ULAANBAATAR — Economic growth is forecast to remain low in Mongolia this year before picking up next year, assuming external risks are mitigated and border issues with the People’s Republic of China (PRC) resolved in 2023, according to a new report by the Asian Development Bank (ADB). Meanwhile, inflation and the current account deficit are expected to outpace earlier projections.
Growth is forecast at 1.7% this year, down from an April projection of 2.3%, while the forecast for next year has been lowered to 4.9% from 5.6%, according to Asian Development Outlook (ADO) 2022 Update, released today. This is due to prolonged border restrictions, deterioration of purchasing power under persistently high inflation, higher borrowing costs, a likely decline in the availability of credit, and a continuation of monetary tightening.
“Despite initial signs of recovery, the economy’s near-term growth prospects remain uneven,” said ADB Country Director for Mongolia Pavit Ramachandran. “A combination of persistently high inflation and a large current account deficit creates a pressing need for achieving better macroeconomic balance while focusing on medium-term structural reforms.”
The prolonged restrictions at the border with the PRC as well as the Russian invasion of Ukraine have disrupted trade, reduced essential imports, increased import prices, escalated price increases, and dampened industrial sectors and business sentiment. Contraction continued in the mining, manufacturing, construction, and transportation sectors, and recovery in industry is likely to take time. Still, the lifting of pandemic-related restrictions since February 2022 has revived domestic demand, assisted by accommodative monetary and fiscal policies.

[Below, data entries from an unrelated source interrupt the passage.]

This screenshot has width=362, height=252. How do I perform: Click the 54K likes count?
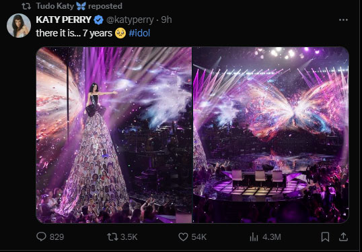point(198,237)
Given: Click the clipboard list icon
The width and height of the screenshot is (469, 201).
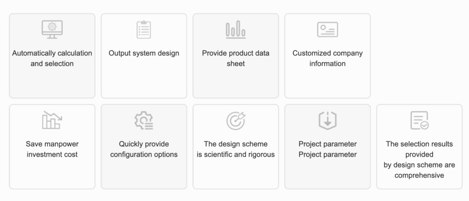Looking at the screenshot, I should pos(144,29).
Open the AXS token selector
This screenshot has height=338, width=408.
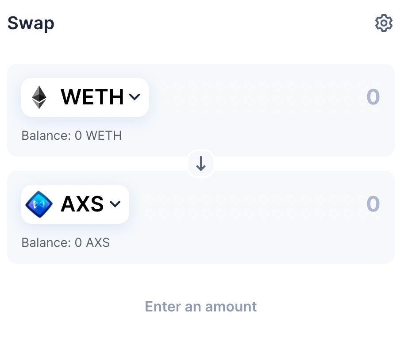[x=75, y=204]
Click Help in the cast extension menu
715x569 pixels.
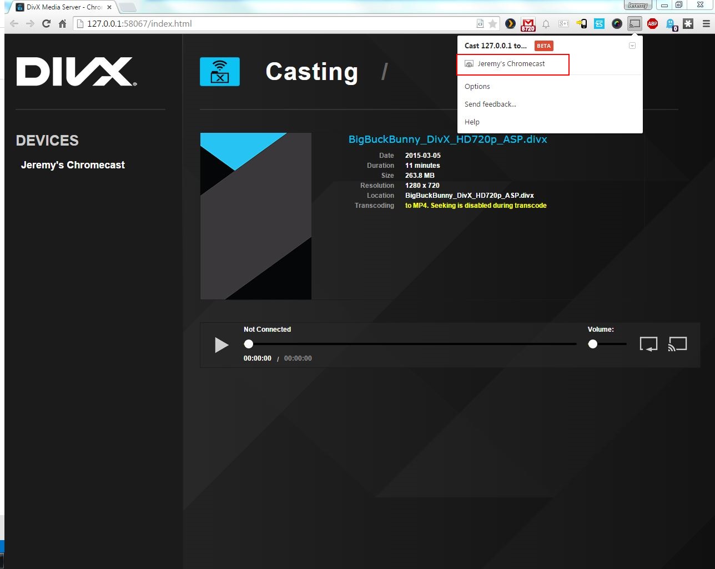[472, 122]
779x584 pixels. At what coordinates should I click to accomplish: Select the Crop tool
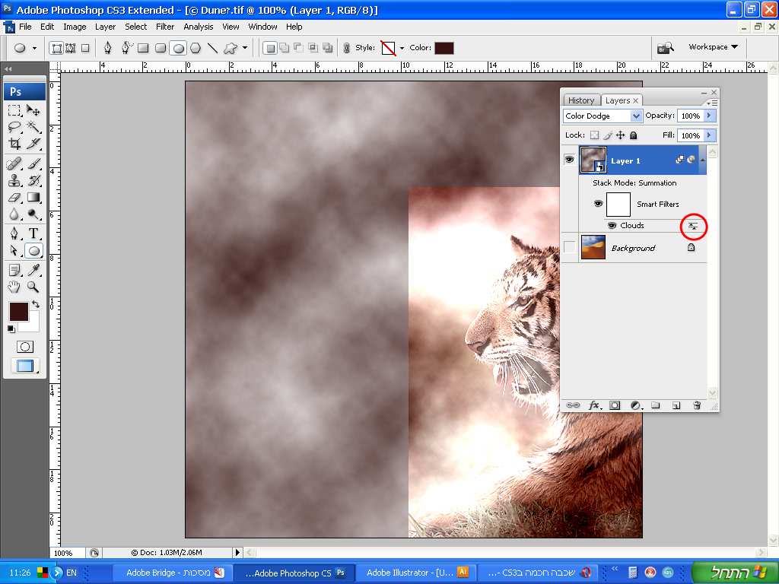tap(14, 144)
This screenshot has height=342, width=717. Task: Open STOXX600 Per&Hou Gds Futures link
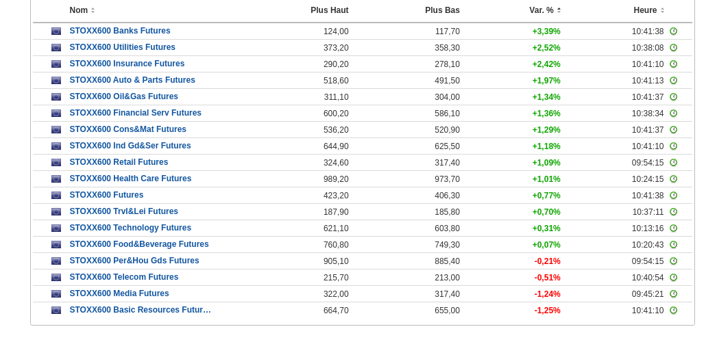(x=134, y=261)
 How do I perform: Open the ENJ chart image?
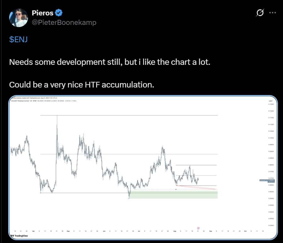142,167
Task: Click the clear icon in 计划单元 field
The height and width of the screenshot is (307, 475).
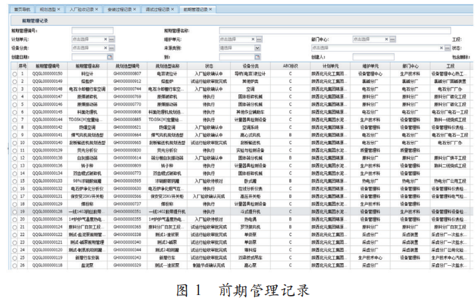Action: pos(105,40)
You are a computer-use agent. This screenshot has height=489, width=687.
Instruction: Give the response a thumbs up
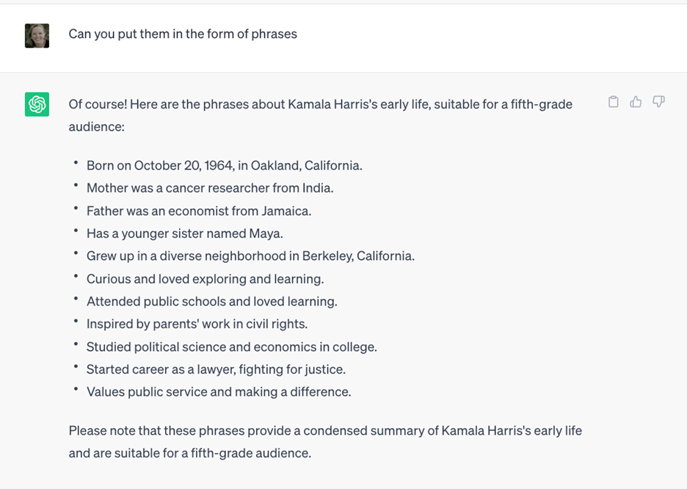[636, 101]
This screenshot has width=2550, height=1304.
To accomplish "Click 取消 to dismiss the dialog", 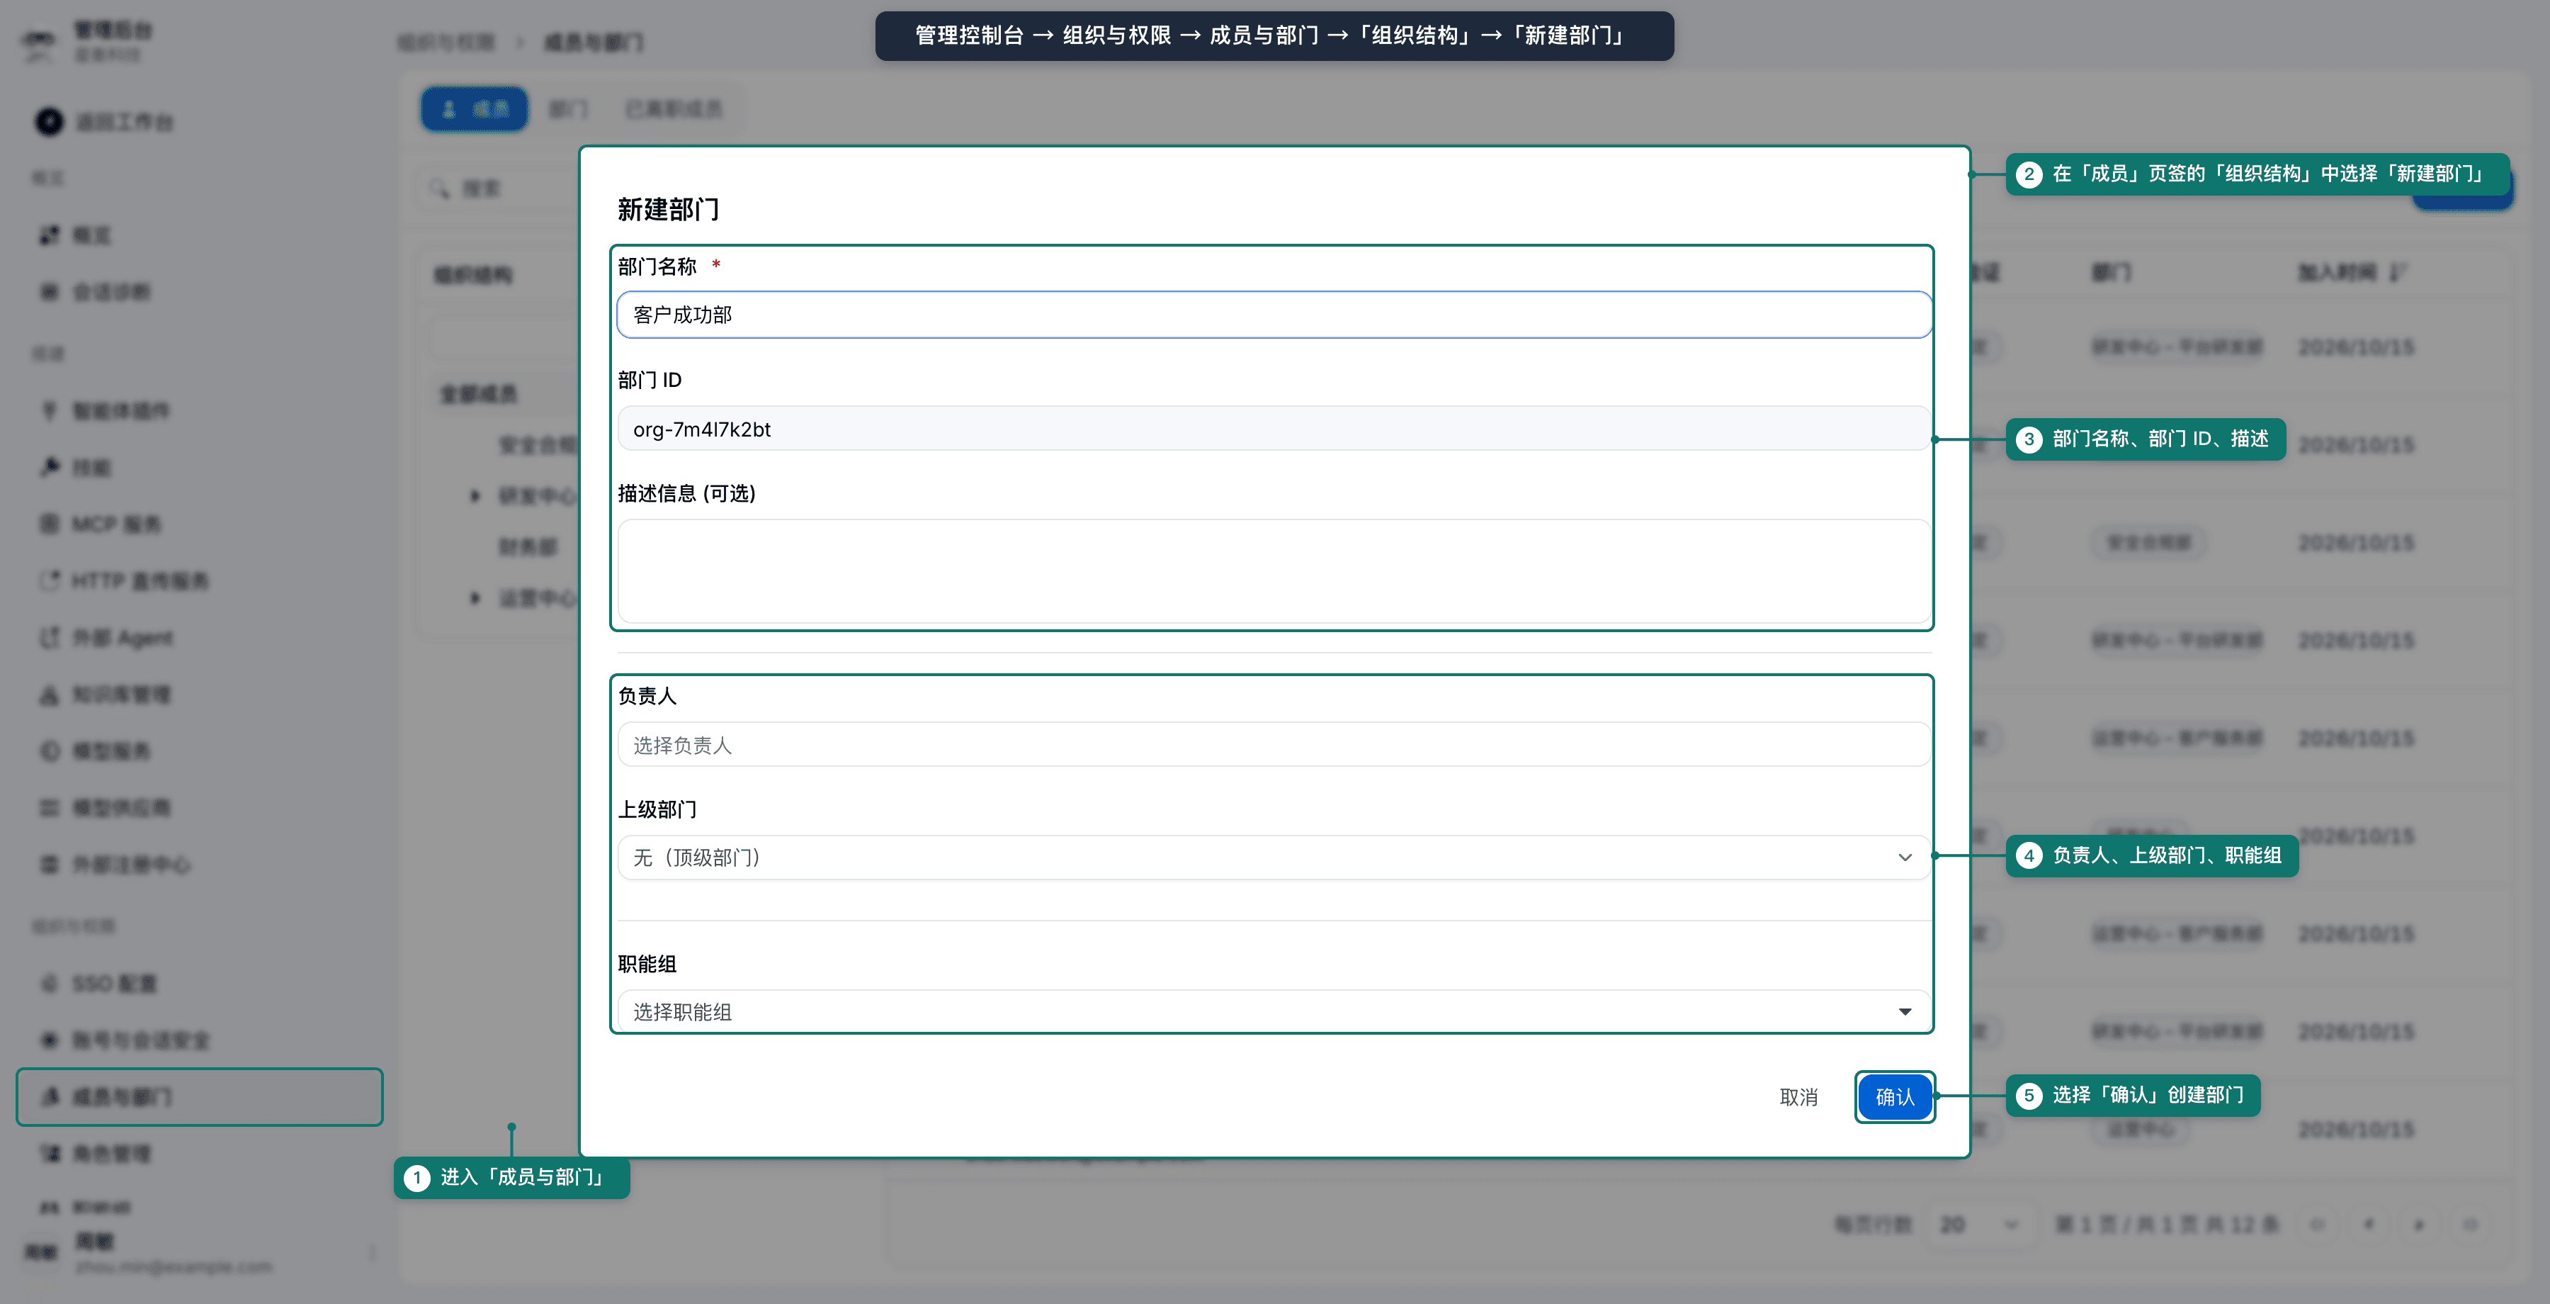I will (1799, 1097).
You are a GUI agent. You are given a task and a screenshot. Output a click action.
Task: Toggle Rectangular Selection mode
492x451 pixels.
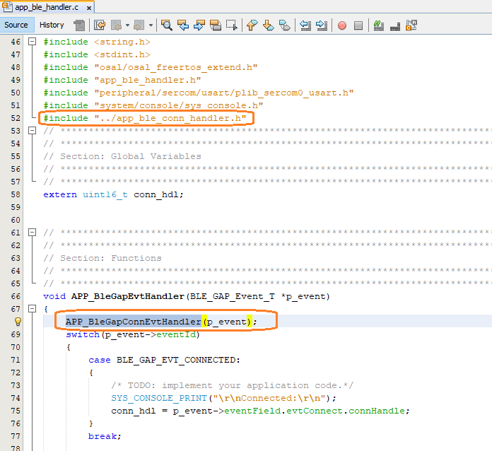[x=231, y=25]
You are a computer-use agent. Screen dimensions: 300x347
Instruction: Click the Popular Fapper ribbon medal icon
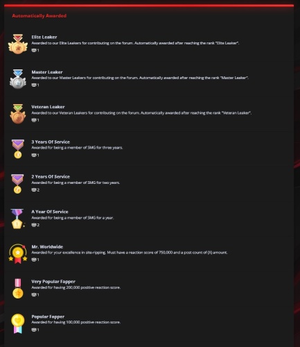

Inflation escalated and remained above the central bank’s target for the past 16 consecutive months. The surge in inflation will continue, mainly due to persistent supply disruptions, rising transportation costs, exchange rate depreciation and its pass-through impacts, and higher prices for food, fuel, and imported durables. The current account deficit will exceed ADO 2022 forecasts in both years, mainly because of higher imports, lower growth expected in the PRC, and continued downward corrections to exporting commodity prices.
Downside risks to the outlook are any new restrictions at major trade portals with the PRC, a decline in mineral commodity prices, negative spillovers from the global slowdown, aggressive monetary tightening, or rising balance sheet risks in the domestic financial sector.
ADB is committed to achieving a prosperous, inclusive, resilient, and sustainable Asia and the Pacific, while sustaining its efforts to eradicate extreme poverty. Established in 1966, it is owned by 68 members—49 from the region.